Following a $9 million judgment in its favor, Granite Re was further awarded pre- and post-judgment interest on that judgment. Granite Re filed a proof of claim in Acceptance Insurance’s bankruptcy action for the amount of $10.9 million, the balance of the premium due under a reinsurance contract plus interest. Acceptance disputed the claim, arguing it no longer needed reinsurance, and filed a separate adversary proceeding against Granite Re alleging unjust enrichment. The Eighth Circuit’s Bankruptcy Appellate Panel reversed the bankruptcy court’s ruling in favor of Acceptance. The Eighth Circuit affirmed the Bankruptcy Appellate Panel’s ruling. Granite Re moved for an entry of judgment, requesting $9 million under the claim plus 1.5% pre- and post-judgment interest. The bankruptcy court ruled that because the exception for unilateral performance applied, Acceptance’s repudiation did not accelerate premium payments and thus Granite Re was entitled to pre-judgment interest. Likewise, Granite Re was entitled to post-judgment interest at the rate specified by federal statute. In re Acceptance Insurance Co., Case No. 05-80059 (Bankr. D. Neb. Jan. 20, 2011).

This post written by John Black.

Share

MERGER CLAUSE IN ONE REINSURANCE AGREEMENT DOES NOT PRECLUDE OFFSET OF AMOUNTS OWED UNDER ANOTHER REINSURANCE AGREEMENT

In a suit surrounding the application of an offset provision in one reinsurance agreement to amounts allegedly owed under a second reinsurance agreement, a court narrowly construed a merger clause in the first agreement, denying a motion to dismiss. American Medical and Life Insurance Company and Guarantee Trust Life Insurance Company entered into two separate reinsurance agreements. In the first, the former would reinsure the latter with respect to certain insurance business. In the second, the latter would reinsure the former with respect to other insurance. After GTL allegedly failed to perform under the second agreement, American Life used an offset provision in the first agreement and refused to pay its share of claims under the first agreement. GTL then sued for breach of the first agreement and American Life counterclaimed for breach of the second agreement. GTL moved to dismiss American Life’s counterclaim, contending the first agreement’s merger clause prohibited linking the second agreement with the first agreement.

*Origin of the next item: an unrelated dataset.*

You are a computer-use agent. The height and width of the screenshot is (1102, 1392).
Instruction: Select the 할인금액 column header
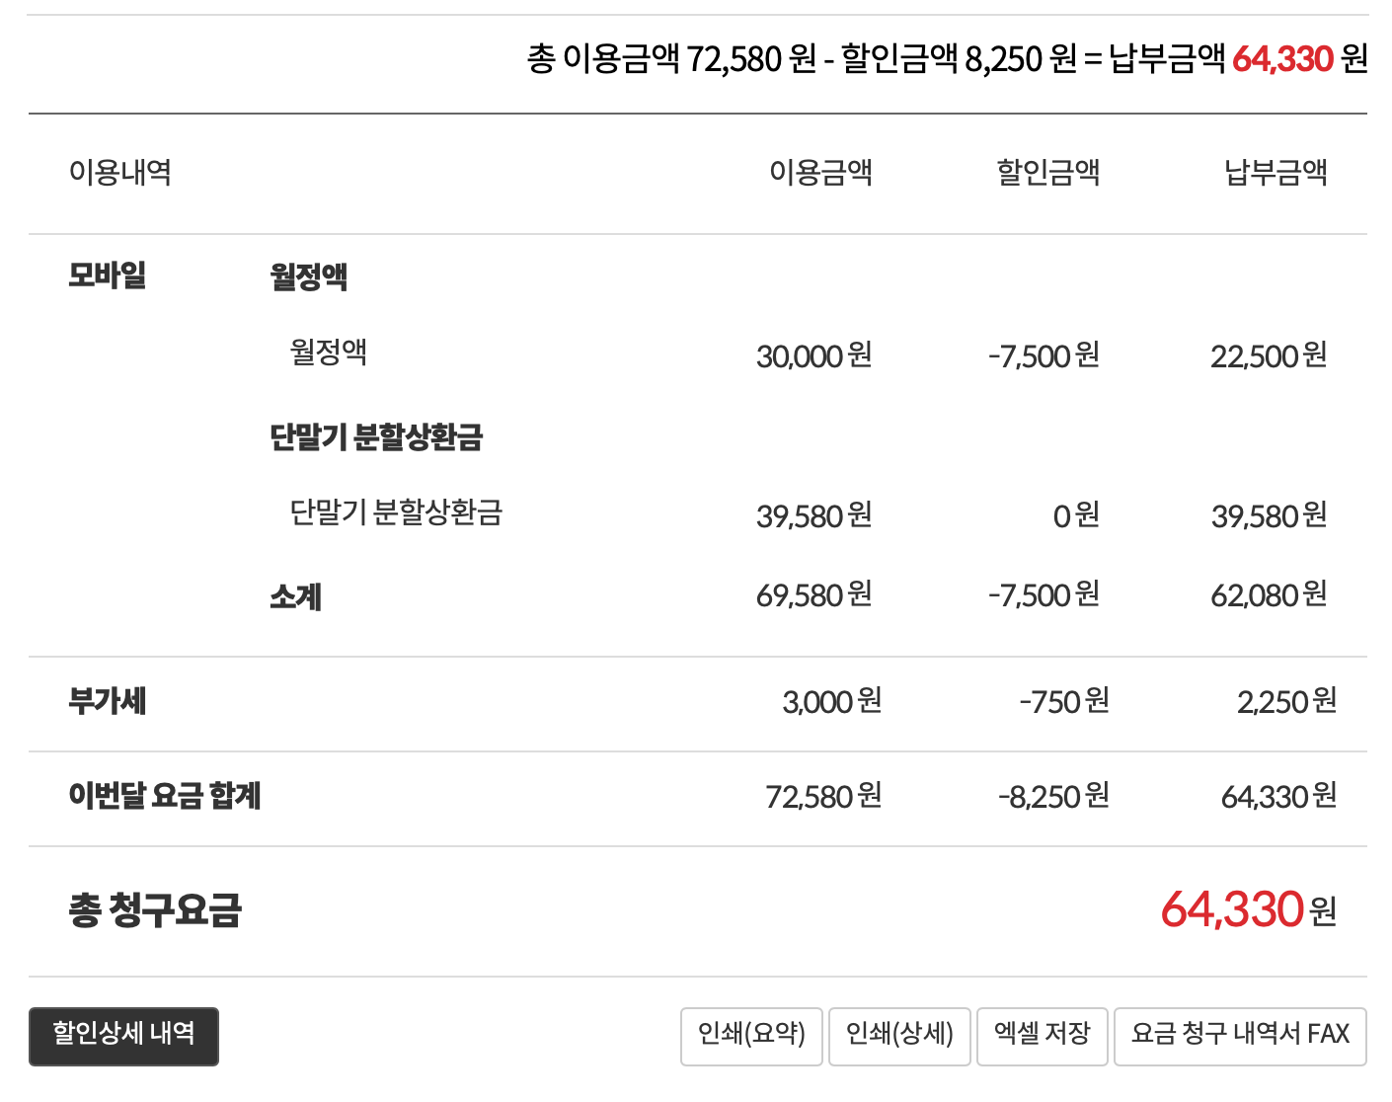click(x=1047, y=173)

The court denied GTL’s motion, holding that the offset provision, which permitted offset based on “any other agreement between the parties,” could not be barred by the merger provision in that same contract. Further, the merger provision applied only to “the business reinsured hereunder,” so unrelated business reinsured under a separate agreement would fall outside that provision’s reach. Guarantee Trust Life Insurance Co. v. American Medical and Life Insurance Co., Case No. 10 C 2125 (USDC N.D. Ill. Feb. 3, 2011).